De Gemeente heeft de loonstop opgelegd, omdat werkneemster niet mee zou werken aan de redelijke voorschriften ten aanzien van haar re-integratie en zij medische informatie aan de bedrijfsarts weigert te verstrekken die nodig is om haar arbeidsongeschiktheid vast te stellen. De kantonrechter ziet dit anders.

Nu het onderzoek erg lang heeft geduurd en de communicatie met werkneemster niet altijd goed is verlopen, is volgens de kantonrechter begrijpelijk dat het geduld van de Gemeente op begon te raken. Dat levert overigens niet zonder meer een grond op om een loonstop op te leggen, dat is immers een zeer vergaande maatregel. De vertraging van het onderzoek was niet de schuld van de werkneemster. Bovendien was het intrekken van de toestemming om de onderzoeksresultaten te delen met een reden. Het onderzoeksbedrijf had de gegevens van werkneemster namelijk verward met een andere cliënt. Verder uitstel is veroorzaakt doordat de broer van werkneemster was overleden. Overigens heeft werkneemster wel toestemming gegeven om de lekenrapportage en FML met de Gemeente te delen. Enkel de medische rapportage heeft zij uiteindelijk geweigerd. Vervolgens heeft de bedrijfsarts haar verzocht voor het einde van de maand (januari) deze alsnog te delen, waarna de Gemeente een dag later al de loonstop aankondigde. In deze aankondiging (waarschuwing) stelde de Gemeente een andere termijn, namelijk tot 25 januari. De reden hiervoor is onduidelijk.

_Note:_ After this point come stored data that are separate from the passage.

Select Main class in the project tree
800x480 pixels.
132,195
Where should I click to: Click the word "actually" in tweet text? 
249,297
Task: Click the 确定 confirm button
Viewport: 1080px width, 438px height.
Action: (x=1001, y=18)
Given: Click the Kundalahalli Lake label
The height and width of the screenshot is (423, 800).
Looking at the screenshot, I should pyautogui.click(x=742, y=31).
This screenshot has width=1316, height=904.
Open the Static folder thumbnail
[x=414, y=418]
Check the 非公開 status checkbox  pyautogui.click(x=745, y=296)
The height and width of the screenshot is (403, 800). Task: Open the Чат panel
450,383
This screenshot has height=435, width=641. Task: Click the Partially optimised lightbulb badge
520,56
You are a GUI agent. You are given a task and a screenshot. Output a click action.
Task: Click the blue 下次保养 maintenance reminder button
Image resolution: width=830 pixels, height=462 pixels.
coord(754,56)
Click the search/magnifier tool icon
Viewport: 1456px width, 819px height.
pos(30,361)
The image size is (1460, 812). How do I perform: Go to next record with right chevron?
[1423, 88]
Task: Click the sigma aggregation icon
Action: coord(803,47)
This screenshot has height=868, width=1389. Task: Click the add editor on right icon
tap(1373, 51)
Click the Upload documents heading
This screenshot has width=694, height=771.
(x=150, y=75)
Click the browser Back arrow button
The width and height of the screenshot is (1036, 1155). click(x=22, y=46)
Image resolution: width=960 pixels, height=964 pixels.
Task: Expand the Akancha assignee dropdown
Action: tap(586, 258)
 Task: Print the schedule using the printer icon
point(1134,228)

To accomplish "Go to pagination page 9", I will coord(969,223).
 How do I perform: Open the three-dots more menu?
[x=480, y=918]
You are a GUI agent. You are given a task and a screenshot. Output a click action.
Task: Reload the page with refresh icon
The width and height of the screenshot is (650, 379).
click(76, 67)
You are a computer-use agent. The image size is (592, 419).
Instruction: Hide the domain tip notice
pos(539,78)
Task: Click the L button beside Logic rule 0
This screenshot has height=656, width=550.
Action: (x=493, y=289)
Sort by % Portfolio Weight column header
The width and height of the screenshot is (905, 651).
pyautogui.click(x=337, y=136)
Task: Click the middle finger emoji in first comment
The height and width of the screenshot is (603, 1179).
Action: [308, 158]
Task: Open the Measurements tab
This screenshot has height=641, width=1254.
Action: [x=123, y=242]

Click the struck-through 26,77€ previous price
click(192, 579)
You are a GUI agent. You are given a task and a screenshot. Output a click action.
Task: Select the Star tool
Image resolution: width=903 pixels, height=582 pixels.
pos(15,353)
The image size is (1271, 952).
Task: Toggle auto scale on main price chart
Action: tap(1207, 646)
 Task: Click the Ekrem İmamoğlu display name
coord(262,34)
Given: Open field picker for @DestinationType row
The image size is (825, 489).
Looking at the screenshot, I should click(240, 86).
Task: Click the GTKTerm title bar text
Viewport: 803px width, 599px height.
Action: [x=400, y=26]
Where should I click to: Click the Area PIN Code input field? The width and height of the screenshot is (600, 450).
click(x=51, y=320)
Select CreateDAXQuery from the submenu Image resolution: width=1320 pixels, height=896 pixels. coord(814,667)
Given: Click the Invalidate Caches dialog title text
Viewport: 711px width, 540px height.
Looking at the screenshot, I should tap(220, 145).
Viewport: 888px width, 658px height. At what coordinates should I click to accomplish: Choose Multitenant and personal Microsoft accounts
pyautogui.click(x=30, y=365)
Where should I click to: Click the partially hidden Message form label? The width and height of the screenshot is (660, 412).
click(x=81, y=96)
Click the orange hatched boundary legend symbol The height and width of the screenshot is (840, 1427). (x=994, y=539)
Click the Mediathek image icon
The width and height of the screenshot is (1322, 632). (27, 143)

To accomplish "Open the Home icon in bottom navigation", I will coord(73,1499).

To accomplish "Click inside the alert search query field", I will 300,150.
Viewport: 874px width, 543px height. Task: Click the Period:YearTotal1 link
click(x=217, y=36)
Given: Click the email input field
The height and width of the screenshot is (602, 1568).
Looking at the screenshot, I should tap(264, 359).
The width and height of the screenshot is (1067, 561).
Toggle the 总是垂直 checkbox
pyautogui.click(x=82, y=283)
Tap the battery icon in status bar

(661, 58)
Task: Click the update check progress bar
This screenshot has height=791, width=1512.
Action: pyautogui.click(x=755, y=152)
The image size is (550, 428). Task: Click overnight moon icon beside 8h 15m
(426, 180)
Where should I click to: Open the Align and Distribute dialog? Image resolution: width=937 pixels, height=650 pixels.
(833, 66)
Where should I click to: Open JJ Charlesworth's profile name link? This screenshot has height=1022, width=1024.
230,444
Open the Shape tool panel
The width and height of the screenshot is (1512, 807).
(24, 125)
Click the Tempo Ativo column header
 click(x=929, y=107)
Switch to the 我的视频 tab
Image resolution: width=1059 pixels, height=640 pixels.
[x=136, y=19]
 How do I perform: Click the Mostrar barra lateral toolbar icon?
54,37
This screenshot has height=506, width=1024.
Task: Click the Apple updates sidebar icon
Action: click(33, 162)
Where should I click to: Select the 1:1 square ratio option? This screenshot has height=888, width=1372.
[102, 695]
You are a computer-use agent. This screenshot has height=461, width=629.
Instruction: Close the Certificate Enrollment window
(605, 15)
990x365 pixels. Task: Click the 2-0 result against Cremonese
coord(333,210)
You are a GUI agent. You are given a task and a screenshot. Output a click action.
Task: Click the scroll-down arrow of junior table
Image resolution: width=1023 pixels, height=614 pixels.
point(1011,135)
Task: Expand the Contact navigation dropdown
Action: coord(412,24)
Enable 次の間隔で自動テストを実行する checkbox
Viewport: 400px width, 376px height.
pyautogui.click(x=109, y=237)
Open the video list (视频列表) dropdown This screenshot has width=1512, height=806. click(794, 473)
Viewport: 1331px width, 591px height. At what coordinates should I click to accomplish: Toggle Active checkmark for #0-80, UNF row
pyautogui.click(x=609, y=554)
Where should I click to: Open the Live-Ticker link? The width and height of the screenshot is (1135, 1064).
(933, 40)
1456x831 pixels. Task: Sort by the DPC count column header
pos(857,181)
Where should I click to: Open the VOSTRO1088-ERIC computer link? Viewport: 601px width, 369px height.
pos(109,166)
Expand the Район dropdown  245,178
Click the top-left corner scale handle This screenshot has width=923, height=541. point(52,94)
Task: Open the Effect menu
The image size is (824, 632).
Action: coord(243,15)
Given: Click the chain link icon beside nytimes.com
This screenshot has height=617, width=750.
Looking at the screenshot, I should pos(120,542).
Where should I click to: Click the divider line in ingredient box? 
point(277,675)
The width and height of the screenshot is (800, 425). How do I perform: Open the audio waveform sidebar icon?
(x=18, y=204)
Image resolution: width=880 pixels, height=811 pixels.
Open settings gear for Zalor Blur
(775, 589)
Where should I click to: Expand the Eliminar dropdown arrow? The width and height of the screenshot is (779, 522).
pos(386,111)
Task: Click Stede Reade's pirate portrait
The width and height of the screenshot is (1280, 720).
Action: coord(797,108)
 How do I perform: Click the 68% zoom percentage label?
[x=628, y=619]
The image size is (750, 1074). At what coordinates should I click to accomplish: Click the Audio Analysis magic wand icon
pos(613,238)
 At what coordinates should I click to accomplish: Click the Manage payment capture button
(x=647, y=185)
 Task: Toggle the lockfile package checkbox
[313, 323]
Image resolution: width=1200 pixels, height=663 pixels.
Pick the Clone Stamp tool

Vervolgens heeft de bedrijfsarts laten weten dat zij op 31 januari, het einde van de maand dus, de medische rapportage heeft ontvangen. Verder blijkt uit de e-mail van 2 februari 2024 van de bedrijfsarts aan de Gemeente dat zij van mening is dat de FML die het onderzoeksbedrijf heeft opgesteld als basis kan dienen voor het arbeidsdeskundigen onderzoek. Desondanks is per 1 februari – en niet per 26 januari – het loon van werkneemster stopgezet.

De kantonrechter concludeert dat niet is gebleken dat werkneemster niet meewerkt aan redelijke voorschriften met betrekking tot haar re-integratie. Voldoende aannemelijk is dan ook dat de Gemeente de loonstop onterecht heeft opgelegd. De vordering van werkneemster om de loonstop uit haar personeelsdossier te verwijderen, wordt dan ook toegewezen. Hetzelfde geldt voor de waarschuwingsbrief inzake de loonstop.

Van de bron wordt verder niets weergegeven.